Кестрель придумала три версии плана. Если она застанет Арина одного и будет уверена, что их не подслушают, то можно будет поговорить. Вот только… станет ли он слушать? Она вспомнила, с какой ясностью в голосе он произнес последние слова, как холодно… и как легко прикоснулся к ее руке. Словно выдохнул с облегчением. Кестрель уже поняла это. Если она попытается заговорить, Арин может просто развернуться и уйти.

«Пожалуйста, прочти это письмо», — скажет тогда Кестрель и вложит листок ему в руки. А если и этого не получится или если они будут не одни, остается последний шанс: мотылек.

В дверь будуара постучали. Кестрель открыла и увидела одну из своих служанок, совсем молоденькую, тихую и некрасивую.

— Госпожа, — пролепетала девушка, — прошу прощения, мне показалось, что вы расстроены.

— Все в порядке. — Но голос выдавал ее.

— Не послать ли за принцем?

Значит, вот кому платит Верекс. Кестрель поняла, что, вероятно, в какой-то момент принц велел служанке не столько следить за госпожой, сколько присматривать и предупреждать его, если понадобится помощь. Очень похоже на Верекса. Поступок настоящего друга, который придал ей храбрости.

— Нет, — сказала Кестрель служанке. — Все в порядке, правда. Все будет хорошо.

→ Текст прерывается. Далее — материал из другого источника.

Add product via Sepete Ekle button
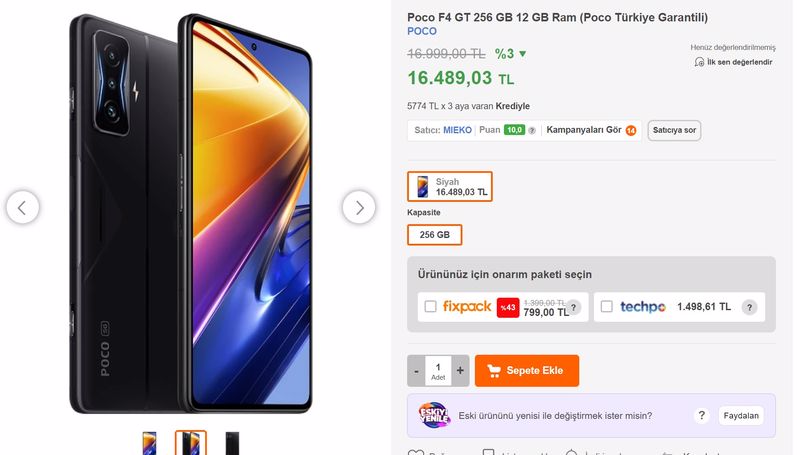[x=527, y=370]
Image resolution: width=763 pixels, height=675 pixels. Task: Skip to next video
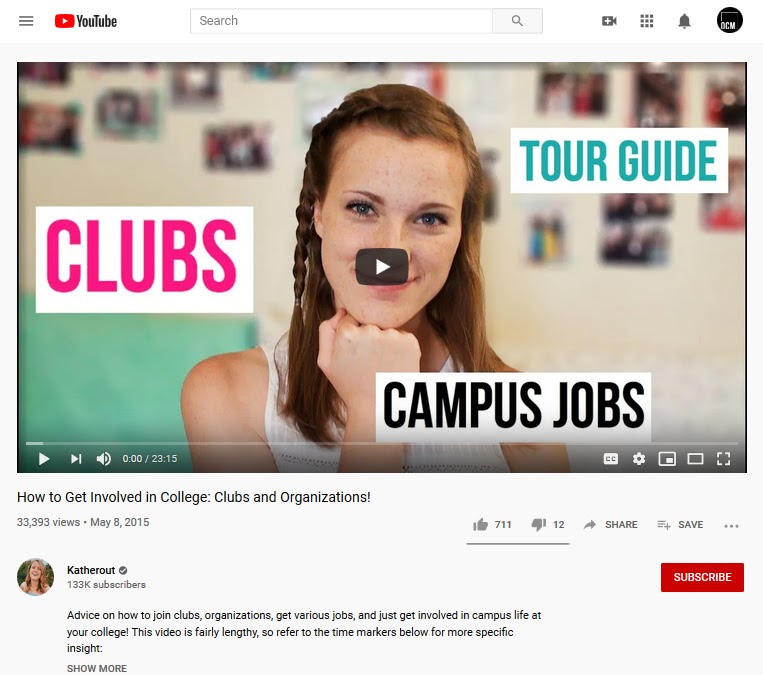coord(76,459)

Поначалу ей и впрямь стало лучше. Кестрель вышла из императорского крыла, цепляясь за свой план, как заплутавший путник за руку проводника. Но пока она спускалась по мраморной винтовой лестнице, стараясь не спешить, улыбаться встречным придворным и не обращать внимания на дворцовых стражников на каждом этаже, спасительная рука похолодела. Когда она добралась до крыла, где располагались покои наименее важных гостей, Кестрель казалось, что она держит в кулаке горстку костей: разожмешь пальцы, и все рассыплется.

Кестрель оглянулась. За ней никто не шел. Она повернула в последний коридор. Лучи догорающего солнца проникали в одинокое оконце, заливая стены жутковатым оранжевым светом.

Кестрель остановилась перед дверью. Неужели все вот так просто получится? С другой стороны, потайная комната ведь оказалась пуста. А генерал — ее отец. Он научил Кестрель ездить верхом. Он любит свою дочь — она это знала. Разве это не предательство — бояться, что родной отец доложит императору о подслушанном разговоре? Если генерал вообще что-то слышал.

«Ты уже давно его предала, — шепнул внутренний голос. — И предаешь снова».

Но Кестрель все-таки постучала в покои Тенсена. Внутри раздались шаги, и ее сердце забилось от тревоги и радости. Кто-то подошел к двери. Щелкнула ручка. Дверь отворилась. Увидев, кто перед ним, министр раскрыл глаза в изумлении. Кестрель не стала ждать, пока он заговорит, и проскользнула внутрь.

45

— Вам опасно здесь появляться, — начал было Тенсен.

Кестрель не обратила внимания и промчалась через все комнаты, махнув рукой на всякое уважение к личному пространству. Тенсен с трудом поспевал за госпожой, пытаясь удержать ее — безрезультатно. Она заглянула даже в гардеробную. Наконец Кестрель повернулась к Тенсену:

— Где Арин?

— Я же говорил, — осторожно начал министр, — никто не знает, где он. Клянусь вам, я не прячу его в шкафу.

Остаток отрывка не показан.